Their vegetables are often crisp and cooked very lightly. Their soups can be light and comforting or creamy and heavy and perfect to pair with jasmine rice. The seafood here is gorgeous--shrimp and squid, clams and mussels, high-quality fish--and cooked almost always perfectly, in whatever way they are prepared. Perhaps that's even the reason why I love the food in Bangkok so much, the fresh seafood is just to die for. Then of course, there is the dessert--mango sticky rice is good, their milk tea is refreshing, and their selection of fruit drinks are some of the best that the tropical weather can offer.
Tom yong goong, hotel style. (Photo by Your City Promdi)

The price points of food here in Bangkok does not even matter. Hotels and high-end restaurants will have wonderfully plated, sometimes-fusion, offerings. A traveler can try those and be satisfied.

But Bangkok's street food is where the city can truly be tasted. Street food is a perfectly acceptable communal way to dine. It is normal to see simple homes opening up to a few tables where anyone--expats and locals alike--can be seen enjoying local cuisine together. I've had one memorable trip where I walked more than I expected, and was so thankful that at the end of it, I found a fried chicken stall. It was glorious. On many working days, street food vendors get quite busy with lunch goers in their suits and skirts enjoying a quick, light meal of noodles with veggies and fishballs, or tom yum, or pad thai, or rice topped with a viand. Snack offerings are quite healthy, with guava, mangoes, melon, pineapples and watermelon available most of the year.

Firing up the wok

Photo by Your City Promdi
On my recent trip to Bangkok, food was a definite high point. On my very first night, despite vowing not to be cliche, I ordered a bowl of tom yum goong (Thai shrimp soursoup). What can I say? It's comforting, sinigang-like but with a spicy kick. It's the perfect way to cap off a long day of traveling.

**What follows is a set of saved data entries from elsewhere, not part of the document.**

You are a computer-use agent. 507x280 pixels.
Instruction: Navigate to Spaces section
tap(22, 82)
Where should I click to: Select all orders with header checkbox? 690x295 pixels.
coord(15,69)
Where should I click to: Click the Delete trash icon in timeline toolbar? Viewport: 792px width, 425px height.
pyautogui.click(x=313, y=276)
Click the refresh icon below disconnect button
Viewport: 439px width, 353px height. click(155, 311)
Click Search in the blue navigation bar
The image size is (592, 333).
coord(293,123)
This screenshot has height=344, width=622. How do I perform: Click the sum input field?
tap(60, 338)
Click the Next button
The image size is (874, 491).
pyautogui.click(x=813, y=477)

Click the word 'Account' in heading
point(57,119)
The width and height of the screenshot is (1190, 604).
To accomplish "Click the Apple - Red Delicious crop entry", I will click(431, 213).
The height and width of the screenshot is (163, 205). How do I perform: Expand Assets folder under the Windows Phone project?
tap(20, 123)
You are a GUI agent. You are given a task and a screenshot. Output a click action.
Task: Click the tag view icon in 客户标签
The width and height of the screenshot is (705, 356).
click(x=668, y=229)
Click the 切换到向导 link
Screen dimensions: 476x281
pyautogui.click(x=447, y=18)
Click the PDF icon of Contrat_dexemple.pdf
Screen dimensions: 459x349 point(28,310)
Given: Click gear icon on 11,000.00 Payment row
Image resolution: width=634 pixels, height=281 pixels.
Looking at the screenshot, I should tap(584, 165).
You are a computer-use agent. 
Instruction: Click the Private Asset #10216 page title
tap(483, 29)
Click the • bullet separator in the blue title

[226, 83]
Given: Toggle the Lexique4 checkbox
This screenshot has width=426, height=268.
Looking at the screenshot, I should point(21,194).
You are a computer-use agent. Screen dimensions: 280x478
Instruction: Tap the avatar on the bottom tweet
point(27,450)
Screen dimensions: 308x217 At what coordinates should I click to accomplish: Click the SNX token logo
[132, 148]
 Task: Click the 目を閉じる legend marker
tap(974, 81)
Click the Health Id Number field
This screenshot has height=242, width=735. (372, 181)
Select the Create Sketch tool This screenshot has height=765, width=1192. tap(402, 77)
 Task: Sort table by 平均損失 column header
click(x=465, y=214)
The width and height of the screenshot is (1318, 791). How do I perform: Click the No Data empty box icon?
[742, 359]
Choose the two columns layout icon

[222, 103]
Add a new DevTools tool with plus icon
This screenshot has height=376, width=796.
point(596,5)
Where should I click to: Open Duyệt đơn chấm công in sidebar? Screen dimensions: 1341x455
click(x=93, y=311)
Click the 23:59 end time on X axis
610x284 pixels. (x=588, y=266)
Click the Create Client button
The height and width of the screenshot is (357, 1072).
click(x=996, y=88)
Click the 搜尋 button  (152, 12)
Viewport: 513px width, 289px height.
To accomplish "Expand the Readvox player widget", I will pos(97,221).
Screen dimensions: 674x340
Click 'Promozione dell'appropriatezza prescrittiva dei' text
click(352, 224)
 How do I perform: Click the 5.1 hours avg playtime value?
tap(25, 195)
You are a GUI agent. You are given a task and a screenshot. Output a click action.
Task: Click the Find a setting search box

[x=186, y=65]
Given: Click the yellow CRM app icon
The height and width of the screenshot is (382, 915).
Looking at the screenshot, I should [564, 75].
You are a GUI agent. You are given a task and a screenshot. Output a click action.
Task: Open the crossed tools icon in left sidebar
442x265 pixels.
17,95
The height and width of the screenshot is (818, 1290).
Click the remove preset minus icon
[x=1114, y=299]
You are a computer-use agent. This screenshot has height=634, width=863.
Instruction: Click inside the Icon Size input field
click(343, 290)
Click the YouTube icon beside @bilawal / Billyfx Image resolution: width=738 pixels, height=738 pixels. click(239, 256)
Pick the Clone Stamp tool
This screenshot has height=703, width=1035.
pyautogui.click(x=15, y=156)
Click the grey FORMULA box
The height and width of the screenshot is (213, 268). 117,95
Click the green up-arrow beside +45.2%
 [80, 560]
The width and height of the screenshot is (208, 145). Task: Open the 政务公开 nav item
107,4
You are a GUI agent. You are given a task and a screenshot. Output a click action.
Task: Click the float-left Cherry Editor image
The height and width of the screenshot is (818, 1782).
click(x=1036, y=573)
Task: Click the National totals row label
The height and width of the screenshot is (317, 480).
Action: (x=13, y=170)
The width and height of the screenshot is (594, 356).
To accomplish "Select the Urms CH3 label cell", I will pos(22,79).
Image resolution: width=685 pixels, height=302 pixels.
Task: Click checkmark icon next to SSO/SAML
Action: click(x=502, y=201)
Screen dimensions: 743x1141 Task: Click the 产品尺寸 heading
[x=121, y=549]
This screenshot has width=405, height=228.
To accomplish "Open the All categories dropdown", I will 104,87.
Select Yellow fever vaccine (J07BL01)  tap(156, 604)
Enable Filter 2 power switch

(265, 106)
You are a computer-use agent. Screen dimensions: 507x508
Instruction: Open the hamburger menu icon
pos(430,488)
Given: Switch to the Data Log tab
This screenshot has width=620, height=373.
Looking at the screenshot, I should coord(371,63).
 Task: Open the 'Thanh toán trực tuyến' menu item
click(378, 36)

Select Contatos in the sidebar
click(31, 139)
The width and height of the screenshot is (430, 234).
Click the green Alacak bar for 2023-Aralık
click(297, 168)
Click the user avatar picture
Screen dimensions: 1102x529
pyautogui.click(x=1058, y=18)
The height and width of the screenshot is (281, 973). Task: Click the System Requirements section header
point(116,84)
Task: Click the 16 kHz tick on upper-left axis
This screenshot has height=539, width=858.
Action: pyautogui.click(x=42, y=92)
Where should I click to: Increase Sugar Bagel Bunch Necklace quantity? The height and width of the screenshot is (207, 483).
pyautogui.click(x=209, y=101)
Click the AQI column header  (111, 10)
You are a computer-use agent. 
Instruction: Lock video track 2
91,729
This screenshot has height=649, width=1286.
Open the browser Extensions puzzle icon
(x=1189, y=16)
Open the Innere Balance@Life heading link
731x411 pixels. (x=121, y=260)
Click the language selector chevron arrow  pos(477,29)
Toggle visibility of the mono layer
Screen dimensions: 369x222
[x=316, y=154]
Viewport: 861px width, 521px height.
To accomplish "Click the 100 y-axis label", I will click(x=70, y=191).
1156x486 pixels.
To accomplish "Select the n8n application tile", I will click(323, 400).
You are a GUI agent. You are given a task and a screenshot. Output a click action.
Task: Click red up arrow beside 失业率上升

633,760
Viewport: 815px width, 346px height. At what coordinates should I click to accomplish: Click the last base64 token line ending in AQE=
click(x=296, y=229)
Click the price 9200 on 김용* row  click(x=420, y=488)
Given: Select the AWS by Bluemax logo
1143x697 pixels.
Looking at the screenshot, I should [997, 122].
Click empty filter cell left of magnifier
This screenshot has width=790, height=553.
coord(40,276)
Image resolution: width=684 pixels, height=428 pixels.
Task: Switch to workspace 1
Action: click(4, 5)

On the very next evening, I went with my work mates to a Thai cooking class. There are options for whole-day classes that includes going to the market and learning to buy the ingredients, but we only opted for a three-hour class that went straight to cooking.

We went to a place called Bangkok Thai Cooking Academy. Housed in a nondescript building, it welcomed us into an open-floor layout, two-thirds of which had tables full of cooking ingredients and the back third had cooking stations. Our instructor was a cheery Thai lady whose English is all the better for her humor.

We cooked dishes: tom yum goong, pad thai, fresh spring rolls, and mango sticky rice. Check out some photos from the class.
Raw ingredients. (Photo by Your City Promdi)

Just a few minutes before firing up the wok! (Photo by Your City Promdi)
Our very own Thai food (Photo by Your City Promdi)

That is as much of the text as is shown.